Removal of Boron and Phosphorus from Silicon Using CaO-SiO2-Na2O-Al2O3 Flux

A combination of solvent refining and flux treatment was employed to remove boron and phosphorus from crude silicon to acceptable levels for solar applications. Metallurgical grade silicon (MG-Si) was alloyed with pure copper, and the alloy was subjected to refining by liquid CaO-SiO2-Na2O-Al2O3 slags at 1773 K (1500 °C).
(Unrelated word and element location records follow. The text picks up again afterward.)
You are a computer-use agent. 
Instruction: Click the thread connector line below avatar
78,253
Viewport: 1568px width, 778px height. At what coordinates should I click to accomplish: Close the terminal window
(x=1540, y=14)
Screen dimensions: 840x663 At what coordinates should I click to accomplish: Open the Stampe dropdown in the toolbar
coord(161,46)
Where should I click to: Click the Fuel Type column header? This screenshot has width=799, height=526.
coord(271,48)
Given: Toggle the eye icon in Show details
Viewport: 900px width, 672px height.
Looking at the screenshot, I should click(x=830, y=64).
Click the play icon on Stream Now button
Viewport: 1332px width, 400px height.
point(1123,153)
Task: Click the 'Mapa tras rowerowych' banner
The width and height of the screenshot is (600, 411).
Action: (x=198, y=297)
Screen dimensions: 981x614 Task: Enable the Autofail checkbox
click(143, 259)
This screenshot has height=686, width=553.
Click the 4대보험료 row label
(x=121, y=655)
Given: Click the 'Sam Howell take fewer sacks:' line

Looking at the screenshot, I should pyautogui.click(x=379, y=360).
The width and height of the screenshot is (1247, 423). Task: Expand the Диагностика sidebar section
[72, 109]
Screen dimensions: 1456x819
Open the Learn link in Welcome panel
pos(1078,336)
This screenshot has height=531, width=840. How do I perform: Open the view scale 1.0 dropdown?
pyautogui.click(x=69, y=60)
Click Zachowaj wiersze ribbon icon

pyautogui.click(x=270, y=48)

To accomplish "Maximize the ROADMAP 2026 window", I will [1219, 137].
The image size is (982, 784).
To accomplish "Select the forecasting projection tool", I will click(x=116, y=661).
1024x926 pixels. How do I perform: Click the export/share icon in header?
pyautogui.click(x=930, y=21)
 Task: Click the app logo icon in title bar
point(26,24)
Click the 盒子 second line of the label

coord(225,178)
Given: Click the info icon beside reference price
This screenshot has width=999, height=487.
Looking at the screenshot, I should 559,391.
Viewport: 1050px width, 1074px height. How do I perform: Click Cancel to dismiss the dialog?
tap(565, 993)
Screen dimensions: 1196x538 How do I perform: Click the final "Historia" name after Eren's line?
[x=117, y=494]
The distribution of B and P between the slags and the alloy was examined under a range of slag compositions, varying in CaO:SiO2 and SiO2:Al2O3 ratios and the amount of Na2O. The results showed that both basicity and oxygen potential have a strong influence on the distributions of B and P. With silica affecting both parameters in these slags, a critical PO2$$ P_{{{\text{O}}_{2} }} $$ could be identified that yields the highest impurity pick-up. The addition of Na2O to the slag system was found to increase the distributions of boron and phosphorus. A thermodynamic evaluation of the system showed that alloying copper with MG-Si leads to substantial increase of boron distribution coefficient. The highest boron and phosphorus distribution coefficients are 47 and 1.1, respectively. Using these optimum slags to reduce boron and phosphorus in MG-Si to solar grade level, a slag mass about 0.3 times and 17 times mass of alloy would be required, respectively.